Alien Tiles

Alien Tiles is the Lights Out of a stranger world. The board is a seven-by-seven grid of tiles, each showing one of four colours that cycle in a fixed order, red to green to blue to purple and back to red. Clicking a tile advances it one colour, and advances every other tile in its row and its whole column with it. Starting from an all-red board, the task is to reach a chosen target, all green say, or all blue, in as few clicks as possible. It is the same kind of puzzle as Lights Out, a linear system hidden under a coloured surface, but the arithmetic is richer and the reach of each click is longer.

Arithmetic in fours

Two facts strip the game down, as before. Clicking a tile four times returns every colour it touches to the start, so no tile is worth clicking more than three times, and the order of clicks does not matter. A solution is a count, zero to three, attached to each tile. What a tile finally shows depends only on how many clicks landed in its row and its column, taken modulo four.
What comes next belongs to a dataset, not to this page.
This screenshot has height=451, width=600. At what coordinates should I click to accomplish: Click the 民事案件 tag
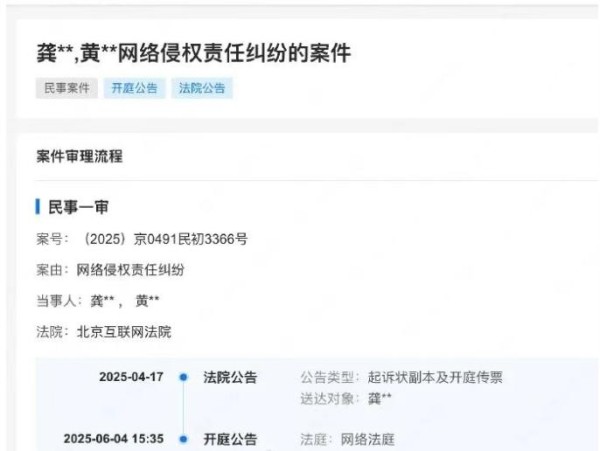click(x=67, y=88)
Count carefully and a tile at $(i, j)$ is advanced once by every click in its row $i$ and once by every click in its column $j$ , its own clicks sitting in both but counted a single time. So if $x_{ij}$ is the number of clicks on tile $(i, j)$ , the net advance of tile $(i, j)$ is $\sum_{l} x_{il} + \sum_{k \neq i} x_{kj}$ , and to turn red into a target colour every tile must advance by the same residue $r$ modulo four, $r = 1$ for green, $2$ for blue, $3$ for purple. A spare non-negative integer $d_{ij}$ carries the multiple of four, exactly as the dummy did over the two-element field of the previous chapter, and the clicks are minimised.

from ortools.sat.python import cp_model

def fewest_clicks(n, residue, seconds=120):
    m = cp_model.CpModel()
    x = {(i, j): m.NewIntVar(0, 3, "") for i in range(n) for j in range(n)}
    for i in range(n):
        for j in range(n):
            row = sum(x[i, l] for l in range(n))
            col = sum(x[k, j] for k in range(n) if k != i)
            d = m.NewIntVar(0, n, "")
            m.Add(row + col == 4 * d + residue)  # net advance == r (mod 4)
    m.Minimize(sum(x.values()))
    s = cp_model.CpSolver()
    s.parameters.max_time_in_seconds = seconds
    s.Solve(m)
    return int(s.ObjectiveValue())

Green is dear, blue is cheap

There is a solution anyone can see: click every one of the forty-nine tiles once. Each tile then catches seven clicks from its row and seven from its column, less the one shared with itself, thirteen in all, and thirteen is one more than a multiple of four. Every tile advances by one, red turns green, and the whole board is green in forty-nine clicks. The model confirms that for green this obvious answer is also the best: there is no way to turn the board green in fewer than forty-nine clicks.

Blue is where intuition misleads. The same reflex says click every tile twice, ninety-eight clicks for an advance of two everywhere, but that is wildly wasteful. The model turns the board blue in fourteen, by the route of Figure 44.1: click each tile of the bottom row twice and nothing else. A tile off that row is advanced only by the two clicks beneath it in its own column, an advance of two; a tile on the bottom row catches all fourteen clicks of the row, and fourteen is also two more than a multiple of four. Every tile lands on blue, in fourteen clicks, and no fewer will do. Purple, by the same model, takes sixty-three. The three targets that look like simple multiples of one another, one step, two steps, three steps, have fewest-click costs of forty-nine, fourteen and sixty-three, an asymmetry that the modulo-four arithmetic produces and that no amount of staring at the board would suggest.

Turning the all-red board entirely blue in the fewest clicks: click each tile of the bottom row twice, fourteen clicks in all. Every other row is advanced two colours through its columns, and the bottom row by its own fourteen clicks. No solution uses fewer.

Sources. Alien Tiles was invented by Clifford A. Pickover and is played at alientiles.com: a square board of tiles in four colours, a click advancing every tile in the clicked tile’s row and column. The integer-programming formulation, over the integers modulo four with a dummy variable absorbing the multiple of four, is from Martin J. Chlond, An Alien IP, INFORMS Transactions on Education volume $7$ , number $1$ ( $2006$ ), pages $149$ – $152$ , which notes that the single-colour seven-by-seven targets resisted the general-purpose solver of the day even as they yield to the eye. The fewest-click counts of forty-nine for green, fourteen for blue and sixty-three for purple are produced and proved optimal by the model above; the forty-nine matches the click-everything-once solution, and the fourteen-click blue board is drawn here and re-checked by replaying its clicks. The companion puzzle over the two-element field, where a click flips a tile and its orthogonal neighbours, is the Lights Out of an earlier chapter.